1550s, "to form into grains, granulate," from corn (n.1). From 1560s as "to preserve and season with grains ('corns') of salt." From 1785 (in corned) as "make drunk," as with corn whiskey. Corned beef has nothing to do with the grain; it is so called for the "corns" or "grains" of salt with which it is preserved.
"grain," Old English corn "single seed of a cereal plant; seeds of cereal plants generally; plants which produce corn when growing in the field," from Proto-Germanic *kurnam "small seed" (source also of Old Frisian and Old Saxon korn "grain," Middle Dutch coren, German Korn, Old Norse korn, Gothic kaurn), from PIE root *gre-no- "grain."

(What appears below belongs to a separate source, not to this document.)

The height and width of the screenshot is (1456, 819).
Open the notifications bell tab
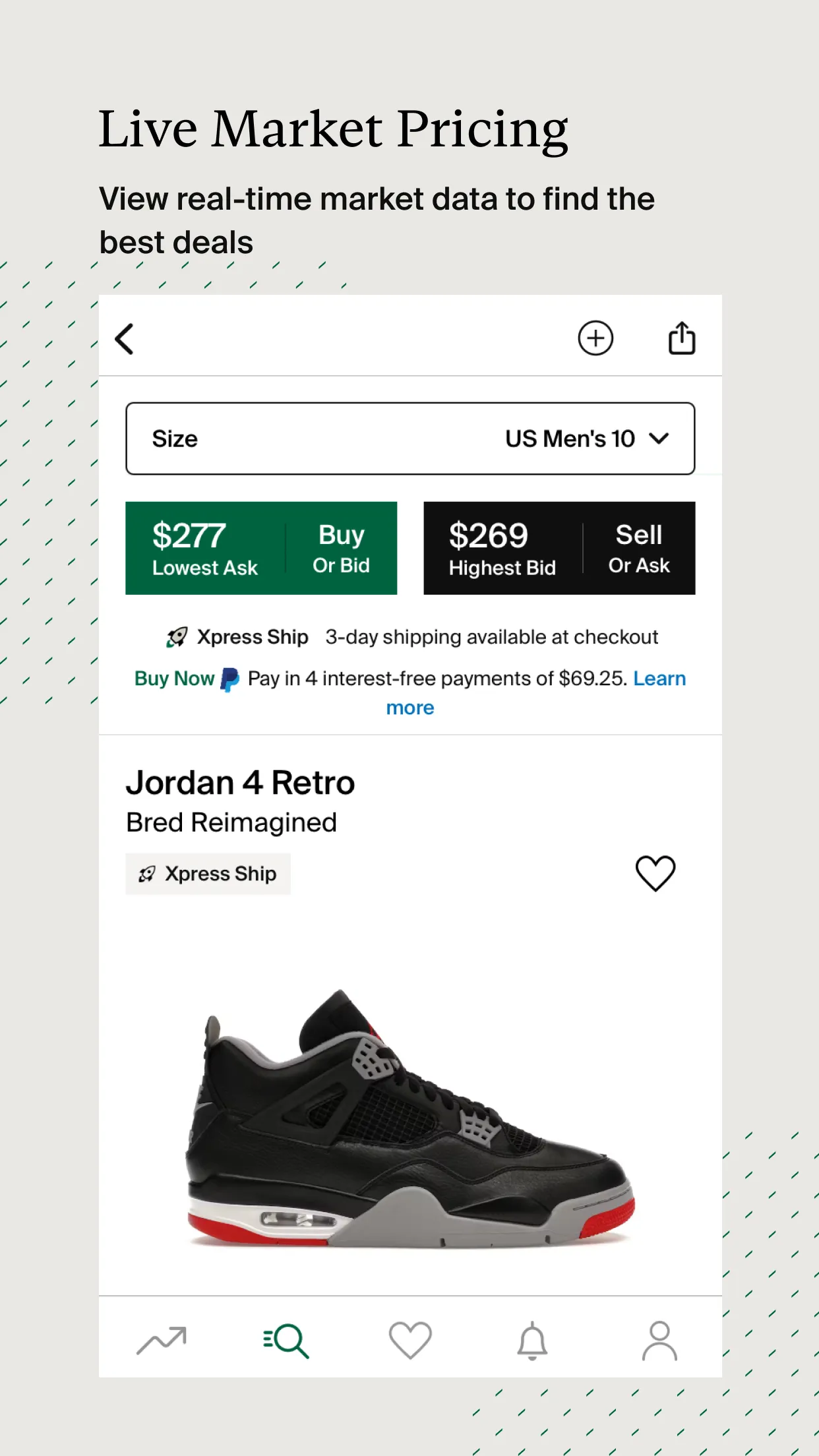(532, 1341)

The sense of the Old English word was "grain with the seed still in" (as in barleycorn) rather than a particular plant. Locally understood to denote the leading crop of a district. It has been restricted to the indigenous "maize" in America (c. 1600, originally Indian corn, but the adjective was dropped), usually "wheat" in England, "oats" in Scotland and Ireland, while Korn means "rye" in parts of Germany.
Maize was introduced to China by 1550, it thrived where rice did not grow well and was a significant factor in the 18th century population boom there. Corn-starch is from 1850. Corn-silk is attested from 1852.

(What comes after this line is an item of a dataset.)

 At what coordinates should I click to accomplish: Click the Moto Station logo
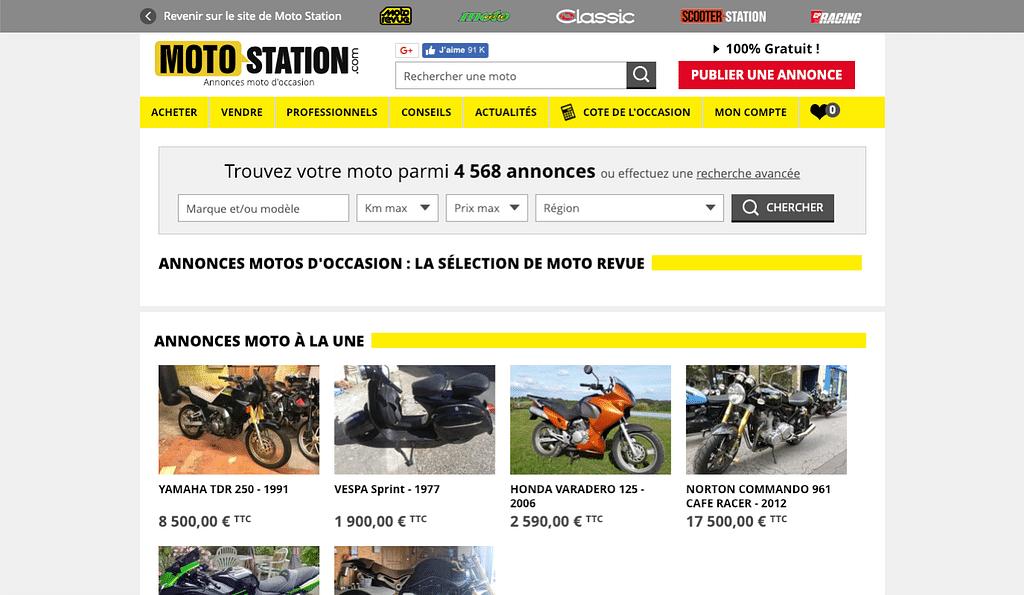(x=256, y=64)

"hardening or thickening of skin," early 15c., corne, from Old French corne (13c.) "horn (of an animal)," later "a corn on the foot," from Latin cornu "horn of an animal," from PIE root *ker- (1) "horn; head."
Latin cornu was used of many things similar in substance or form to the horns of animals and of projecting extremities or points: It could mean "a wart, a branch of a river, a tongue of land, the end of a bow or sail-yard, the peak of a mountain, a bugle, a wing of an army," or "the stiff hair of the Germans."
also cornrow, 1769 as "a row of corn," by 1971 as a style of hair braids, so called for the resemblance. The verb in this sense also is by 1971.